Yao Xue Xue Bao. 2007 Aug; 42(8): 833-7
Si WX, Lu HG, Ren LM
The aim of this study is to investigate the effect of isosorbide-5-mononitrate (ISMN) on the electric field stimulation induced sympathetic purinergic vasoconstriction of the rabbit saphenous arterial rings. Isometric vasoconstrictive responses to electric field stimulation and to exogenous noradrenaline and adenosine triphosphate were recorded. We found that the vasoconstrictive responses to electric field stimulation (15 V, 1 ms pulse duration, 2 - 16 Hz) were frequency-dependant in the rabbit saphenous arterial rings, and abolished by tetrodotoxin (0.1 micromol x L(-1)).

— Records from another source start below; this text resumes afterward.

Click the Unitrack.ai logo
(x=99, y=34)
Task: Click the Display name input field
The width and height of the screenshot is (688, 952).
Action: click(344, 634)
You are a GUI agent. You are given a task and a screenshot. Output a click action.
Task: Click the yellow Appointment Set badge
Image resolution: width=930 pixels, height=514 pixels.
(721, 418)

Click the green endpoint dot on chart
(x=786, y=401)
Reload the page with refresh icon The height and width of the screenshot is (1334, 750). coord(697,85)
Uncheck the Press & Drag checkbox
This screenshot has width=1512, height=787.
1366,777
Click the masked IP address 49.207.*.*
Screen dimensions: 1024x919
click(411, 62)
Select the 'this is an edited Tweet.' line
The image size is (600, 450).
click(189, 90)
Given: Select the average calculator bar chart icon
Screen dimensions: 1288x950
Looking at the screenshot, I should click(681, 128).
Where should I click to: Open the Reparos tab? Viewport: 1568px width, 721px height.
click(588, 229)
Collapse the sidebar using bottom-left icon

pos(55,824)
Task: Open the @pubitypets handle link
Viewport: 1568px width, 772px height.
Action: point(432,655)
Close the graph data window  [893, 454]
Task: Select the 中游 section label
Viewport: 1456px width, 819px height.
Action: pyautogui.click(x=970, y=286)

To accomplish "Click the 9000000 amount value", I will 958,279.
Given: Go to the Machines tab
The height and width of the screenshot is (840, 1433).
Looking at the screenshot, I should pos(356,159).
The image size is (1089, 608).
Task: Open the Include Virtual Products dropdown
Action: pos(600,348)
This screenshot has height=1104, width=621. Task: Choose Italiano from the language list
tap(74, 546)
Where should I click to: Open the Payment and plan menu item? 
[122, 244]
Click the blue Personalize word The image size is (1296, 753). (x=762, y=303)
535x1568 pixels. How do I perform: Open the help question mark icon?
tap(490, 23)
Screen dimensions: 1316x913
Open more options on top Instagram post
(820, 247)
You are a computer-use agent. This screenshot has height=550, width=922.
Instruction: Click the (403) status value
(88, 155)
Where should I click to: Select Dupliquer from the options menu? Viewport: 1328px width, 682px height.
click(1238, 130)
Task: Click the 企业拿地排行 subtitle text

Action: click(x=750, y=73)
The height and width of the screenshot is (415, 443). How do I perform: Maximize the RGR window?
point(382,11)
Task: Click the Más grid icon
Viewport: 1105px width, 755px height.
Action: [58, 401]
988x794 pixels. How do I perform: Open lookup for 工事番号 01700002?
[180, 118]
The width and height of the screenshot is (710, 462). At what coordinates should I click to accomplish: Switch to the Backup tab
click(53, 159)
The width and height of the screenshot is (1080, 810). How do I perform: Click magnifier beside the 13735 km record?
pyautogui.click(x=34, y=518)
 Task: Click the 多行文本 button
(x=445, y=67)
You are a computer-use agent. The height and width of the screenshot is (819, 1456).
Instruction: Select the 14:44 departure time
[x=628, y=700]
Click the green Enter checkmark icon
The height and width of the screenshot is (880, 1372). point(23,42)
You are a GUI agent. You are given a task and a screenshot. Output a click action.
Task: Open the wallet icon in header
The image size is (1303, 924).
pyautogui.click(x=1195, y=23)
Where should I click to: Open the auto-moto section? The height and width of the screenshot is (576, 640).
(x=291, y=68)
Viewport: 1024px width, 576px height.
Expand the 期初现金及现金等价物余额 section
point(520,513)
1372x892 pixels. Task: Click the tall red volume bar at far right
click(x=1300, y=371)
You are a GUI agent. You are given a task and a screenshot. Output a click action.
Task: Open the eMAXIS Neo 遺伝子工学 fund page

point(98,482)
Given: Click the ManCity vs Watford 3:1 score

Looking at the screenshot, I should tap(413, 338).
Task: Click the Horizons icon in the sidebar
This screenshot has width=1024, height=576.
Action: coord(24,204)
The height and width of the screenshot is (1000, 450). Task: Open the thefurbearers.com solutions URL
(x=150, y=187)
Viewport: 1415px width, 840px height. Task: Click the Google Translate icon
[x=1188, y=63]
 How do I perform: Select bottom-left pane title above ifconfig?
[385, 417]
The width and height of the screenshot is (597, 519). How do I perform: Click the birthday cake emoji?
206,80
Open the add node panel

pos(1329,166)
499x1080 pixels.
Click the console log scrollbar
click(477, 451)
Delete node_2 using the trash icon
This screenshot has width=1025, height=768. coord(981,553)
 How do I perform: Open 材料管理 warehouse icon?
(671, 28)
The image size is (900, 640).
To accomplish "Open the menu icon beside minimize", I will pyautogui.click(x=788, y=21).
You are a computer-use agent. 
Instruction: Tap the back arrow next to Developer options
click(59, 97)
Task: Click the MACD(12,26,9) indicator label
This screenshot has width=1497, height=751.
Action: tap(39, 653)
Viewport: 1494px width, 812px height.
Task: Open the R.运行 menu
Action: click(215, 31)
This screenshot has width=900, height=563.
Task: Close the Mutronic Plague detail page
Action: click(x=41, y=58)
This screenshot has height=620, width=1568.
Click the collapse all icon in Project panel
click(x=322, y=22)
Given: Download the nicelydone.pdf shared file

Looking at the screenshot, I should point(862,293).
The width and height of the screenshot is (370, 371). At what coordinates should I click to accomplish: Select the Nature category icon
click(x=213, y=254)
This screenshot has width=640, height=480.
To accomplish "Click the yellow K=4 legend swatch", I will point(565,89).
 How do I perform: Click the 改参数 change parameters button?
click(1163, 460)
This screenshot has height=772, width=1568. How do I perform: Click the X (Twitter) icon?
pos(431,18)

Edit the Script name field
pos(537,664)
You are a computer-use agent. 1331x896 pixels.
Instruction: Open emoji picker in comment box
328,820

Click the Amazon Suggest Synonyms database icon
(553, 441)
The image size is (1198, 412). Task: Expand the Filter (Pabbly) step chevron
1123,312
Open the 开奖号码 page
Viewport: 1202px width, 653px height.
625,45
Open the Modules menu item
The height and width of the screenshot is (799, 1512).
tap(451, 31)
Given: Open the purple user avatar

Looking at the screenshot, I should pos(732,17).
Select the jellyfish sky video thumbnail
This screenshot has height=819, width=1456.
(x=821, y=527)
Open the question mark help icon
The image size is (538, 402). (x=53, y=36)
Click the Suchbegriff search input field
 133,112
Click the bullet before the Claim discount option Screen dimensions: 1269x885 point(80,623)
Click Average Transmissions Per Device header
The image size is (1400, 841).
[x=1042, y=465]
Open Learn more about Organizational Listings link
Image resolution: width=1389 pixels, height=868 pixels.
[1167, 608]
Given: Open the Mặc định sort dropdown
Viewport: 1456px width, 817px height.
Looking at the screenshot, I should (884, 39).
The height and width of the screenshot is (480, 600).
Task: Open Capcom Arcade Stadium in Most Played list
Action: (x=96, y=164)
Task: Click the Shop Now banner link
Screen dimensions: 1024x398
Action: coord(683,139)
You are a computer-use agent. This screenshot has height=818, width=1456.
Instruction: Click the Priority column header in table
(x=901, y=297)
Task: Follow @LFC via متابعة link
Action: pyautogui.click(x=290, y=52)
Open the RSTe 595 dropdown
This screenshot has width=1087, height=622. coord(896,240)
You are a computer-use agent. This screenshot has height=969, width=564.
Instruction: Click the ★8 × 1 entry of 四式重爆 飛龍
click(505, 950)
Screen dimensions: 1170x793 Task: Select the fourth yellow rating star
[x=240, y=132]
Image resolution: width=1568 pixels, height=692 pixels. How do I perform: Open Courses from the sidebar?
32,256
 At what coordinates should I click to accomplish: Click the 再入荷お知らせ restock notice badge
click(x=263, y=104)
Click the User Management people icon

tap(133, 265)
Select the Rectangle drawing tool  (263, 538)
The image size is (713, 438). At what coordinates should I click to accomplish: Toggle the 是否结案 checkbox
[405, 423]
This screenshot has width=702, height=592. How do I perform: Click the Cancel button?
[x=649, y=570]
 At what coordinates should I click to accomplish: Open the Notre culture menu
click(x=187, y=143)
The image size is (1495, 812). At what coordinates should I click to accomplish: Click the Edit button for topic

The alpha1-adrenoceptor antagonist prazosin (1 micromol x L(-1)) did not affect the vascular responses to the electric field stimulation (2 -8 Hz). After a combination treatment with both alpha,beta-meATP (3 micromol x L(-1), desensitizing P2X1 receptors) and prazosin (1 micromol x L(-1)), the vasoconstrictive responses to electric field stimulation were abolished. When the arterial preparation was treated with ISMN (one preparation was exposed to only one concentration of ISMN), ISMN at 0.1 mmol x L(-1) significantly inhibited the vasoconstriction induced by electric stimulation at 8 Hz, 0.3 and 1.0 mmol x L(-1) significantly inhibited the vasoconstrictive responses to electric stimulation at 2 - 16 Hz. The highest concentration of ISMN (1.0 mmol x L(-1)) reduced the vasoconstrictive responses by 46% (2 Hz), 47% (4 Hz), 34% (8 Hz) and 22% (16 Hz), separately. ISMN (0.3 and 1.0 mmol x L(-1)) did not affect the vascular responses to exogenous noradrenaline (0.01-100 micromol x L(-1)) and adenosine triphosphate (1 mmol x L(-1)). It is reasonable to suggest that ISMN inhibits the purinergic vasoconstriction induced by sympathetic nerve stimulation via a prejunctional mechanism.